Pi versus Richard Parker
“In real life, the big fish eats the little fish; that is all”
During our days at sea, Lua would find her ‘alone time’ on Kalea’s front trampoline early each morning.
She would get up just before daybreak and quietly make her way to the bow to do her unique blend of stretching and yoga exercises. She would always end her routine with a few minutes of silent meditation.
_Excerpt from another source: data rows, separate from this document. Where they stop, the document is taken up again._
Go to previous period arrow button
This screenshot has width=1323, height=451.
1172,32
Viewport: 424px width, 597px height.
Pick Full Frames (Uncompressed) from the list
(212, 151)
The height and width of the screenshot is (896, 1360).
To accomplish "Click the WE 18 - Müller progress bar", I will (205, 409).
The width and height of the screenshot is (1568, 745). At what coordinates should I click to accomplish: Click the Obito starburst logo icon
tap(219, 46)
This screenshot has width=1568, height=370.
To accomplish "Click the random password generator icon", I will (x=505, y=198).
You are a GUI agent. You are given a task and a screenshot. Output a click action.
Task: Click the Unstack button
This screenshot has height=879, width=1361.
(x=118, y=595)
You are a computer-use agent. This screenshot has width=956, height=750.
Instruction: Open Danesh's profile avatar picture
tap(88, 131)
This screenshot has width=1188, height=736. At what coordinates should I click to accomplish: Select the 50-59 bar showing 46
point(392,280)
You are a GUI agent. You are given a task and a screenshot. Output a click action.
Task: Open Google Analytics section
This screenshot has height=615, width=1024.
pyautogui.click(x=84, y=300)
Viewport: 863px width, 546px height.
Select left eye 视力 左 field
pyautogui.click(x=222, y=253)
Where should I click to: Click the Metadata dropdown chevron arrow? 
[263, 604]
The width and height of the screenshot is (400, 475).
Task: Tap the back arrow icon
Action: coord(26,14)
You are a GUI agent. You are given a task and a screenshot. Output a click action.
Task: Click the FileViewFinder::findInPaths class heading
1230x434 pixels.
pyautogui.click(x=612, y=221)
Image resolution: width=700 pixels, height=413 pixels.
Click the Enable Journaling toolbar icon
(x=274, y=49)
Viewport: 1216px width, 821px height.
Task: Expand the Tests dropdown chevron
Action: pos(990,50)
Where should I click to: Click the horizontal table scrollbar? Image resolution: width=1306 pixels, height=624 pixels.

I think it helped her begin each day with a fresh mind and a renewed connection to herself and to the marvelous world she knew she inhabited.
Bob and I alternated the watch during those early morning hours, so we each got to witness her inspiring early-morning routine, preparing herself for the promise of a new day.
‘Only that day dawns to which we are awake. There is more day to dawn. The sun is but a morning star.’
Those words from H.D. Thoreau came to mind while quietly observing her one morning, breathing in the fresh morning air, stretching her arms out wide to fully embrace the magnificent endless horizon before her.
On one of those mornings, she was kept company by a pod of dolphins playing among Kalea’s twin bow wakes.
Occasionally, one would playfully dart from one hull to the other right under the trampoline netting, just inches below Lua, to her great delight.
She was overjoyed whenever a dolphin pod would appear for a time to royally escort Kalea on her voyage to her next port of call.
People exhale; dolphins chuff. Chuffing is what dolphins do to blow out air and clear their recessed blowhole of water when surfacing.
In this way, a dolphin removes the small volume of water sitting on the recessed surface of the blowhole valve so that it does not enter the lungs when inhaling.
There is a network of complex nerve endings located in the region of the blowhole. They sense pressure changes so the animal knows when its blowhole is clear of the water and it is safe to breathe.
Being in the spray path of a chuffing dolphin, as Lua was one morning while doing her sunrise routine on Kalea’s bow trampoline, is not a common occurrence for a member of the human species. Of course, for ‘Laughing Lua,’ what better way to start the day than with a sweet interspecies kiss in the form of an inverted shower of cold seawater!
On that morning during my watch, I had to go forward on the starboard hull to adjust some rigging and did my best not to disturb her.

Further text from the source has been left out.